Novembro entrado, veio a boa da chuva, a esplêndida inimiga dos que andam a pé pelas ruas da cidade. No entanto, a espaços, o sol ainda assoma por entre as nuvens. E, no decorrer dos dias, sucedem-se aos restos do Verão que passou os começos do Inverno que vai chegar. A mutação é rápida. Some-se a claridade, e a chuva, cai, inesperada.

Iguais todos os anos, repetem-se os acontecimentos que a chuva ocasiona. Há também as histórias que a chuva recorda. As velhas histórias que se contam, também sempre iguais todos os anos.

Ora, ontem, quando chovia a cântaros, três homens, acolhidos a uma porta, falavam, e um deles, sabe-se lá porquê, contou a conhecida história de certo devedor que, ao avistar o credor a correr debaixo de violenta chuvada para a porta onde se abrigara, receoso de passar por uma vergonha, disse aos outros que ali estavam: «Vou aproveitar esta aberta!», e saiu sob a cerração da água.

Os outros dois homens não acharam graça. Lá teriam as suas razões. E um deles disse: «A versão que eu conheço é muito diferente. Não era o devedor quem estava abrigado - era o credor. O credor, já se deixa ver, tinha abrigos para tudo. e dos melhores, quer para o frio ou para o calor, quer para o sol ou para a chuva. Estava, pois, o credor muito bem abrigado quando viu o pobre do devedor a correr da tal chuvada. E pensou: "Se ele entrar aqui, como ainda não conseguiu pagar-me a dívida, vou sentir-me envergonhado por, com a minha presença, obrigá-lo a recordar-se de tal facto. Por isso saiu para a chuva, depois de dizer aos outros: 'Vou aproveitar-me desta aberta!...' "»

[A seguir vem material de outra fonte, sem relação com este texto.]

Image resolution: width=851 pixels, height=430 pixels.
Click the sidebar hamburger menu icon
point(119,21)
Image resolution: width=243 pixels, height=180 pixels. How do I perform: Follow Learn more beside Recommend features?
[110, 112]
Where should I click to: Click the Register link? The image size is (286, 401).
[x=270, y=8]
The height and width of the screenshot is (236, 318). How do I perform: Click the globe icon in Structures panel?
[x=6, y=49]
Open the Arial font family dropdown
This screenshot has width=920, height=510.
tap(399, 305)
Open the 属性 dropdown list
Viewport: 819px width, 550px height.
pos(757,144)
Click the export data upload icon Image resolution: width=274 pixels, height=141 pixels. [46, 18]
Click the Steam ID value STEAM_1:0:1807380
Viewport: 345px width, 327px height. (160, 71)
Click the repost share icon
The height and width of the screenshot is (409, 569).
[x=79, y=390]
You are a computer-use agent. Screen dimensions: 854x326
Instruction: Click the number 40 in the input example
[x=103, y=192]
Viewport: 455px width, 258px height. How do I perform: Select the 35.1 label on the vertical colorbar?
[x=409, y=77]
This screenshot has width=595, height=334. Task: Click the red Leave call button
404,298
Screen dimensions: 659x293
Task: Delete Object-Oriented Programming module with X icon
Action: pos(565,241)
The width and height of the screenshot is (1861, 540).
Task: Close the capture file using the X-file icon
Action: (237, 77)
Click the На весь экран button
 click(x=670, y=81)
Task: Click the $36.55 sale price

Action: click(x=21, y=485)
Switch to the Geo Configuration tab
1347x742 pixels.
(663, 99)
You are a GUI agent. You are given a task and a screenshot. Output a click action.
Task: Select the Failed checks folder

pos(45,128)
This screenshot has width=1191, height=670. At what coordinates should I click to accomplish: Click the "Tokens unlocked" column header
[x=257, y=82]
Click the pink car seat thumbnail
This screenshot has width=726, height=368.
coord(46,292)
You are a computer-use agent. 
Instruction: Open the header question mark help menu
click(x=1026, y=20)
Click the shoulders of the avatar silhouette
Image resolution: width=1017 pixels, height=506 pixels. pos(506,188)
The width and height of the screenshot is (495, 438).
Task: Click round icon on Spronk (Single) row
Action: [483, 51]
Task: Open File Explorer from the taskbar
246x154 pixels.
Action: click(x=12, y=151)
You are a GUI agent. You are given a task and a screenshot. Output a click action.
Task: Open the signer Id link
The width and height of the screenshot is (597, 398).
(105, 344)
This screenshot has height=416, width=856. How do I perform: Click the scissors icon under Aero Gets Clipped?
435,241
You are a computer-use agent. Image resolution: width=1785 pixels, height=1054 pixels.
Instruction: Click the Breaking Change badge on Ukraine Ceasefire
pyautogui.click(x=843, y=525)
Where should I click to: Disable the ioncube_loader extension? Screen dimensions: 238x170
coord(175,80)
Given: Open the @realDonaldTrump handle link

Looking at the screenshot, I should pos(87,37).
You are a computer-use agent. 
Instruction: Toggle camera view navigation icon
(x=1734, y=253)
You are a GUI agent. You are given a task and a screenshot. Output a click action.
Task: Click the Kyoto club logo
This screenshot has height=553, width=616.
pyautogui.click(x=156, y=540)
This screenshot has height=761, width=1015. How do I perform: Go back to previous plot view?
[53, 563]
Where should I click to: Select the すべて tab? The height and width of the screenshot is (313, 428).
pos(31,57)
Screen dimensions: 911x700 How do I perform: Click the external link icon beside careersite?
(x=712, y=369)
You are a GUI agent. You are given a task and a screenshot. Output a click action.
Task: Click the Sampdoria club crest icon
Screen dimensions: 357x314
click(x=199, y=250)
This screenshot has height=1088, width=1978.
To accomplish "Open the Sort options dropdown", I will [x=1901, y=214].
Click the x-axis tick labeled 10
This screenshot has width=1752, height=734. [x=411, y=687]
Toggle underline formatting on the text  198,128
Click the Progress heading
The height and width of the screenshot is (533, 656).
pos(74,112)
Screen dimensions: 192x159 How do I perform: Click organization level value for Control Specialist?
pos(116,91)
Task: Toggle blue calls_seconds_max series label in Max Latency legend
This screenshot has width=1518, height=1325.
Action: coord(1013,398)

Então, o que até ali ainda não tinha falado, disse: «Há uma terceira versão, que talvez não conheçam, mas que eu acho a mais bela e a mais simples. E é assim: todos correram para o mesmo abrigo e nenhum de lá saiu, embora depois entrassem outros e outros, corridos pela chuva. Não havia credores nem devedores. Desconheciam isso. ninguém tinha de se envergonhar de coisa alguma. Apenas se defendiam das inclemências do tempo, mais nada.»

Calaram-se os três sujeitos. E, calados, meditavam nas tão diferentes consequências ocasionadas pela chuva quando cai em cima das pessoas que andam por portas. Que era, como se estava a ver, o caso deles.